Diligent Gambler & Leah Gyarmati on the Belmont training track

We claimed Diligent Gambler, a big gray gelding by Diligence, in 2004, and he went on to win 8 races for us from 28 starts, missing an in-the-money finish only five times. Including his efforts for other trainers, his lifetime record was 44-12-8-10, with earnings of over $365,000. And in 2004 he won a total of 9 races, including those before we claimed him, and was named Florida-bred Claimer of the Year.

By 2007, DG had long since been claimed away, and his racing career was winding down. Our partners generously contributed enough money to buy him back from his last owner. We gave him some time for rest and recuperation, and then Leah Gyarmati, who had trained DG for us for all of those 28 starts, was able to bring him back to the track as her stable pony. Every morning DG takes Leah to the track to watch her horses work out. DG also loves to teach the new two-year-olds how to act like professionals. Right now, DG is with Leah at Saratoga, enjoying the clean, fresh upstate air and looking forward, at age 9, to many more years of useful work at the track.


Brave Sir Robin (r) working on the Belmont pony track

We bought Brave Sir Robin (Runaway Groom-Brave Hearted; if you know Monty Python, you’ll know how he got his name) as a yearling in 2003, and he raced for us until his retirement, some 39 races later, in 2008. Although he only won three of those races, Brave Sir Robin tried hard all the time, finished in the money in nearly half his races, and earned over $150,000. Jimmy Ferraro trained Brave Sir Robin for us.

When we retired Robin, complete with a retirement party at a Long Island restaurant, we were fortunate enough to be able to send him to the late John Hettinger’s Akindale Farm in upstate New York. It took him a year or so before he was ready to go to work again.
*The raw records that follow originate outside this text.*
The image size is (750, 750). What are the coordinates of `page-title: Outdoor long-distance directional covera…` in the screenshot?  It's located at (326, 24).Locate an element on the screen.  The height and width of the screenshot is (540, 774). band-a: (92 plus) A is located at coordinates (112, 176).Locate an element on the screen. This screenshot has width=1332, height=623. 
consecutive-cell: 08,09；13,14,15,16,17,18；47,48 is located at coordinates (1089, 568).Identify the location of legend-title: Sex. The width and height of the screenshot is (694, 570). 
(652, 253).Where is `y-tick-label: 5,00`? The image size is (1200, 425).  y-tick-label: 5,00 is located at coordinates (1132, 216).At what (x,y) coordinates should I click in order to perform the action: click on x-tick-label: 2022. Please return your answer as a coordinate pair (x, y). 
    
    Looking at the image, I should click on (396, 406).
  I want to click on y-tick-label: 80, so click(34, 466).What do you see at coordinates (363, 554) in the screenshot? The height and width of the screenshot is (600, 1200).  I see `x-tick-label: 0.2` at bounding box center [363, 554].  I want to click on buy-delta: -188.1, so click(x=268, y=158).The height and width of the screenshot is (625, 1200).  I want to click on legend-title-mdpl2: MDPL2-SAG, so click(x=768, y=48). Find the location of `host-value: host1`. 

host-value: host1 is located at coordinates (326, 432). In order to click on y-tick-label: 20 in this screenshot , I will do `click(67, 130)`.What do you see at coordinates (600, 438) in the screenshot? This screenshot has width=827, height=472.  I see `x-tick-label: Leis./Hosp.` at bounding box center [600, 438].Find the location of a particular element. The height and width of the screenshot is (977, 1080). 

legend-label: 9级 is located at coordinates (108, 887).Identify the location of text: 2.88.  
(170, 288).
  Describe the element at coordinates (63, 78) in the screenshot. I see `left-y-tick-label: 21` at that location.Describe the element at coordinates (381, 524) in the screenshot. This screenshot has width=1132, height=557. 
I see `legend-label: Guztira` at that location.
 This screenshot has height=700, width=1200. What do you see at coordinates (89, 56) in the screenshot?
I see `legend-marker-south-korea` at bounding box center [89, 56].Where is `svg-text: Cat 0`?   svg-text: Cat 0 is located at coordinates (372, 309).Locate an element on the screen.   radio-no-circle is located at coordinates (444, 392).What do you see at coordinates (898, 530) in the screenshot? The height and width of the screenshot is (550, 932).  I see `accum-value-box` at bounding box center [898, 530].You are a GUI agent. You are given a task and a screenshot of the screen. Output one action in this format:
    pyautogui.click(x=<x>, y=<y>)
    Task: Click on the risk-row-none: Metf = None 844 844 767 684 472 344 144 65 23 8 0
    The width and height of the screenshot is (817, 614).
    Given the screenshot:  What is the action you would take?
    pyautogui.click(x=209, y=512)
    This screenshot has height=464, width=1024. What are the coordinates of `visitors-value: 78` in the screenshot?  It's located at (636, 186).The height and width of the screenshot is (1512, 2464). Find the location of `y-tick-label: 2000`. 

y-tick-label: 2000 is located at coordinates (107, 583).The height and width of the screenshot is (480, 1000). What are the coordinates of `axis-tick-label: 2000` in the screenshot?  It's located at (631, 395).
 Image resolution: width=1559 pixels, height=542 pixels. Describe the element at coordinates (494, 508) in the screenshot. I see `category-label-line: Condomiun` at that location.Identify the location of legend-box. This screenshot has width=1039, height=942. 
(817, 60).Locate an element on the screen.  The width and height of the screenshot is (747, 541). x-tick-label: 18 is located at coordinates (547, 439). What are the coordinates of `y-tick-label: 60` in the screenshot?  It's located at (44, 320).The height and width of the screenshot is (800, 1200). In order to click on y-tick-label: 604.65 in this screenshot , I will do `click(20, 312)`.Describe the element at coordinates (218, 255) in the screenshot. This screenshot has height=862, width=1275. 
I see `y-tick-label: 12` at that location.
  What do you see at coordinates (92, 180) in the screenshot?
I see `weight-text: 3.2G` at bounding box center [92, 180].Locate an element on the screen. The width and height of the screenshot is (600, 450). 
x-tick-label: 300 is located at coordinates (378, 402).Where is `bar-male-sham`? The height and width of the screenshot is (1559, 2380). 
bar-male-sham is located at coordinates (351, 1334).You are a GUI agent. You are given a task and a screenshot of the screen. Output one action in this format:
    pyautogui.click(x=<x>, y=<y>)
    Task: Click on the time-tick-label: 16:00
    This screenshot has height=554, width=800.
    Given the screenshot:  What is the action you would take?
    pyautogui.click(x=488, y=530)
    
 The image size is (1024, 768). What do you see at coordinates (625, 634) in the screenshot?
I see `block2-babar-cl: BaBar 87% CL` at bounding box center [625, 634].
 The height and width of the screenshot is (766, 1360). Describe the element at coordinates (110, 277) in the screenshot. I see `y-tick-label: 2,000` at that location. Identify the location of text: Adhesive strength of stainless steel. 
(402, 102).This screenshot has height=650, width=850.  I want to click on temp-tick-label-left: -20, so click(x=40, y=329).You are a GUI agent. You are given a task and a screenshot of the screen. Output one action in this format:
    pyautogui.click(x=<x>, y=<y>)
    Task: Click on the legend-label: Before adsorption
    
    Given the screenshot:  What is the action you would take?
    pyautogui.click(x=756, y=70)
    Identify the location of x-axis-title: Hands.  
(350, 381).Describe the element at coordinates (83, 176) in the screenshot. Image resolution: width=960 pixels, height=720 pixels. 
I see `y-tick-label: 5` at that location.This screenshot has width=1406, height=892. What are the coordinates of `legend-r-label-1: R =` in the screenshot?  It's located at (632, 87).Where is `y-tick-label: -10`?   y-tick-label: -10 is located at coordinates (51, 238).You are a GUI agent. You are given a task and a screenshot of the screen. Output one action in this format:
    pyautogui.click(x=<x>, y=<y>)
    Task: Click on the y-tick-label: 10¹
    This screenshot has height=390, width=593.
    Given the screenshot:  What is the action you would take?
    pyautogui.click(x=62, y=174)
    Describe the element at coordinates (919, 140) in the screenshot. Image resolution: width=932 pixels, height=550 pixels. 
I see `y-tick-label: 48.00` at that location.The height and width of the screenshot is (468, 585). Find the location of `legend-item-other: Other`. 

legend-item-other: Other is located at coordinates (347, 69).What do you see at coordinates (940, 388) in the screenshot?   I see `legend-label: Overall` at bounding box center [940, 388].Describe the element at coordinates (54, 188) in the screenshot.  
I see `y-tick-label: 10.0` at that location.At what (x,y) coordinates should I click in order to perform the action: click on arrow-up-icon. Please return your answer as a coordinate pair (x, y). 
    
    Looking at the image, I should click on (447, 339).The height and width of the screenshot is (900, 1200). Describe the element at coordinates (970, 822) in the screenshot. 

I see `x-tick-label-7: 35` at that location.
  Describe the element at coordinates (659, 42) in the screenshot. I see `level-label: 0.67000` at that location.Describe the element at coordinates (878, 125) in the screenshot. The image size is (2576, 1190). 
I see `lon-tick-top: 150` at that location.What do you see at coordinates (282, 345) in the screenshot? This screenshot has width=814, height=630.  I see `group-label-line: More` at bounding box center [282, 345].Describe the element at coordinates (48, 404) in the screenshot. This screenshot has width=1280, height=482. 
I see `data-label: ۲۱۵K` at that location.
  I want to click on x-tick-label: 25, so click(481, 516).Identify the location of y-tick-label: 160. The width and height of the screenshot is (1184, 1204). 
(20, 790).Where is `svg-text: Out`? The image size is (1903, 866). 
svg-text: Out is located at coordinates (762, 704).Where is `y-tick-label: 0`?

And then trainer Bobbi Rossi, who had been one of Jimmy Ferraro's assistants, decided that he would make an ideal pony. So Bobbi, now training on her own, brought him back to Belmont, where, as the above picture shows, he takes his job of teaching babies very seriously.


Charlie, trainer Keith & groom Curtis head for the Hialeah track

And finally, the first horse ever to run in Castle Village Farm’s colors, Warwhatisitgoodfor, is still, a dozen years later, on the race track, working as an outrider pony at Gulfstream and Calder.

Charlie, as we knew him, for his Charlie-Chaplin-like walk, was claimed by a group of friends who all lived at the Castle Village apartment development in upper Manhattan. Hence the stable name. Along with trainer Keith Sirota and co-owners sportswriter Paul Moran and ace handicapper Stuie Rubin, we raced Charlie in New Jersey and Florida, getting win pictures at Hialeah and the Meadowlands and enjoying the thrill of being in the races.

Charlie kept running until he was 10 years old, then seamlessly transitioned into his role as a pony, leading the young ‘uns to the starting gate. We wish him many more years of productive work at the track.